Friday, June 12, 2009

Perimeter Security Lately

Back in the day, firewalls were all the rage. The bad stuff was outside, the good stuff was inside, and the firewall was the line between them. I haven't heard anyone seriously advocating the 'crunchy shell, chewy center' model for many years, and there is more than one long-standing list of anti-firewall arguments, plus recurring questions about where, exactly, the perimeter is anyway. Yet most corporations still use them, in one form or another. Why?

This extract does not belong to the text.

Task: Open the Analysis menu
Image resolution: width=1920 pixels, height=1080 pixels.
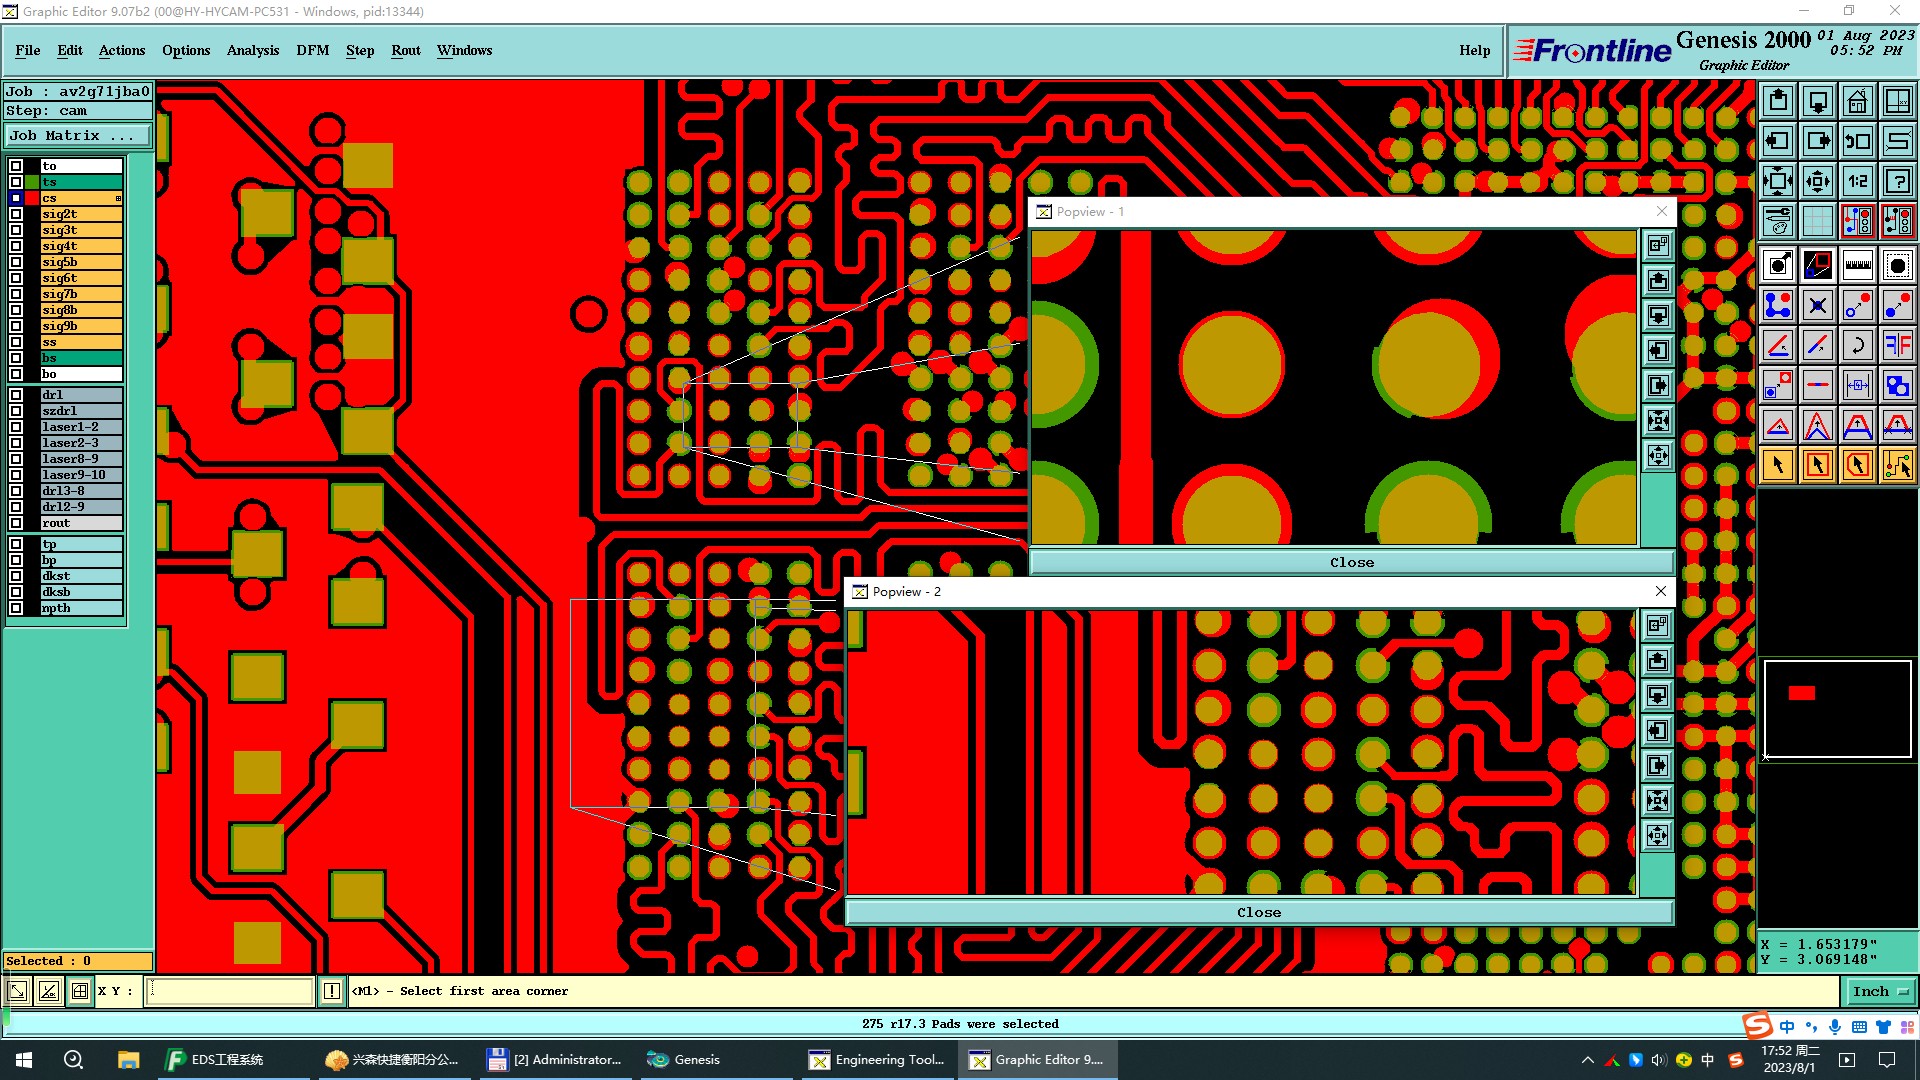Action: pyautogui.click(x=252, y=50)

For one thing, a filter (a module or device that only some things go through, but others don't) is a very basic security technology. Just as there are a limited number of elements in the periodic table, there
are a very limited number of basic security technologies, so even when people are building "new" security technology, the most basic pieces to pick from are limited, and you'll see a lot of repeats. Since firewall is a pretty well-known word that covers several members of this family, any filtering technology that works on traffic of some sort (whether it be a packet filter or a web application firewall) will tend to be called a firewall, even though firewalls now frequently work much higher up the stack than they did in the 80s.

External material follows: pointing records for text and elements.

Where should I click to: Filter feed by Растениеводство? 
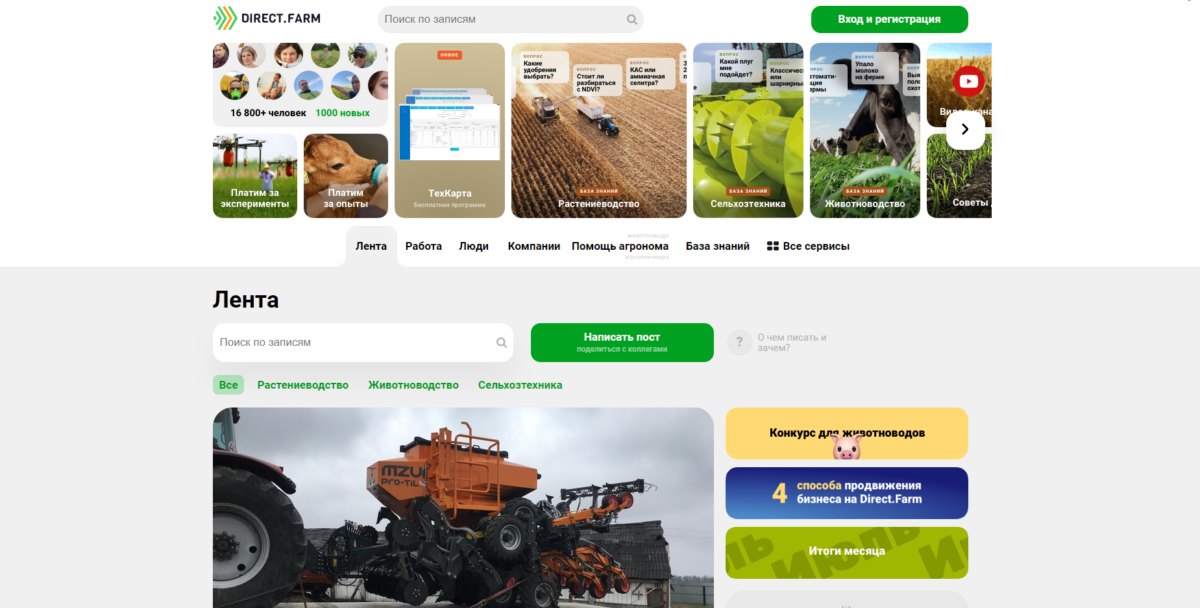pyautogui.click(x=303, y=385)
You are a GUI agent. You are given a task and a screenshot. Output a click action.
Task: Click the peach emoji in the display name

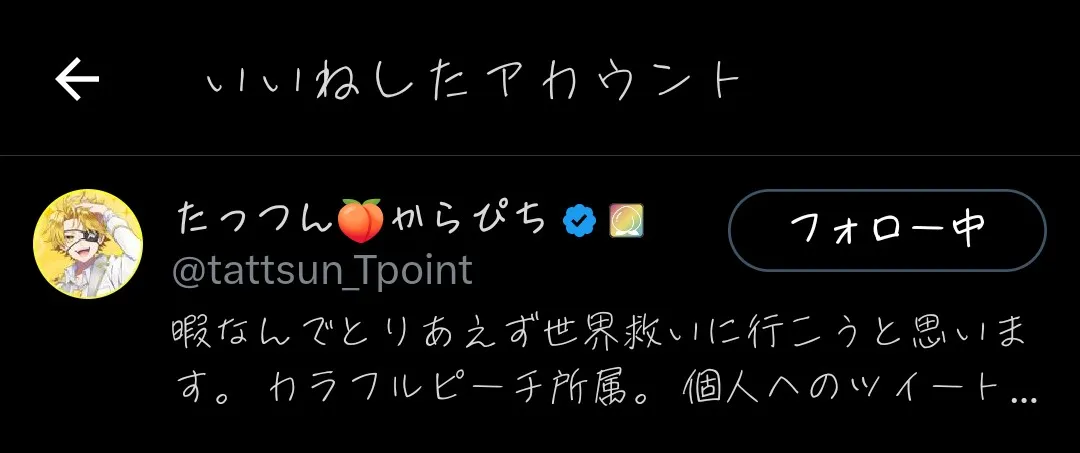point(361,220)
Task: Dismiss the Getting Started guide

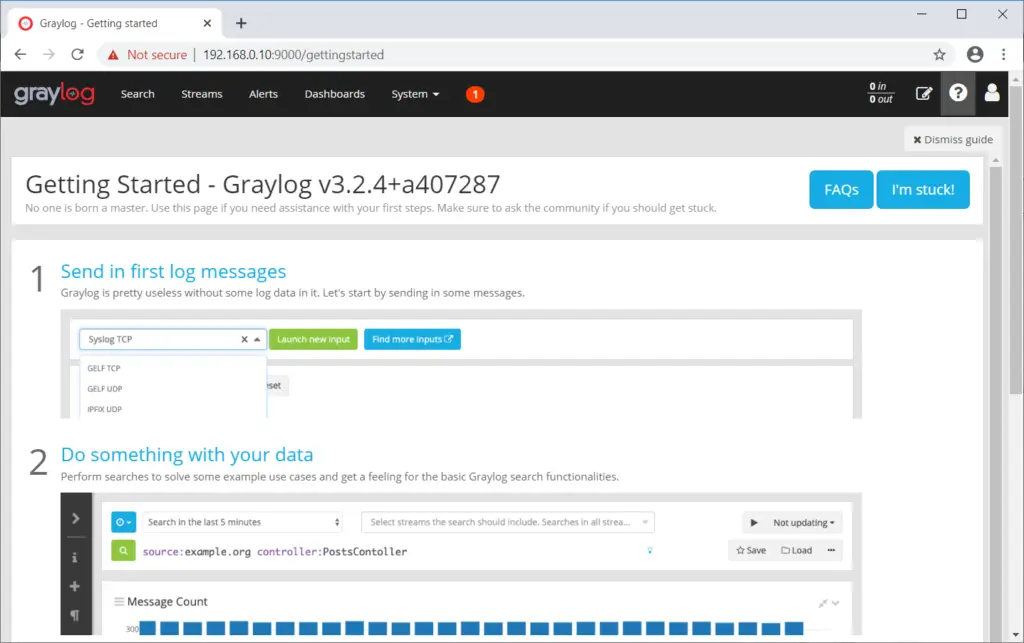Action: click(951, 139)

So the real question is, what good is a filter installed on a perimeter? Most people will say it's for defense in depth, i.e. "We know it's not perfect, but we're hoping each layer will catch some different things and minimize the bad stuff that gets all the way through." It's the stock answer, and I wouldn't argue against the concept, but I think it misses a key point:

In a network, filters (including firewalls) break what can be enormously complex into smaller, more manageable pieces. It's like providing an API and using it to write modular code. The goal is to minimize the cases in which tweaking something over here wiggles something unexpected way over there. Sounds good for maintainability, but what does reducing action-at-a-distance have to do with security? Here we go back to design flaws. If the designer wasn't expecting anything else to be using or modifying some resource, but something else can, there could well be an exploitable design flaw. A well-configured filter in a good location can reduce the possibility of interaction, and therefore the chance the design flaw will be exploitable. Plus, partitioning any system means you can partition security analysis: each portion, the partitions, and any possible interactions between them. Without the partitions, it's all interactions, which are the least-well-understood security analysis subject I can think of.

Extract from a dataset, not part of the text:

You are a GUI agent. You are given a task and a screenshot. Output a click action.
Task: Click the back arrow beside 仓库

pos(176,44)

These days, you have more perimeters than you think, and the things you are dividing aren't necessarily more adversarial to each other than they are internally. But at least if you divide them, you have smaller chunks to worry about.

-- Brenda

2 comments:

mtgarden said...

In favor of defense in depth: A host based FW can be bypassed (e.g. Sinowall). Even if the exceedingly useful host-based system is compromised, the network based FW will (hopefully) stop the trojan. IN theory.

In our instance it was the combination of the FW and the authenticated proxy that stopped it. But the point is still valid.

Brenda Larcom said...

To clarify, I think firewalls are a fine thing to use for defense in depth, which is a good, solid security practice, and I'm glad it worked in practice in mtgarden's example.

My intended point is that filters also act as partitions. Partitions can reduce complexity; reduced complexity gives you a better chance at successful security.

I expect this use of filters, including firewalls, to become more prevalent and important over time, as relationships on the network reflect more and more of the relationships between the parties using the network. Or possibly, as we acknowledge that network relationships already reflect real-world relationships, which are usually significantly more complex than adversary and target.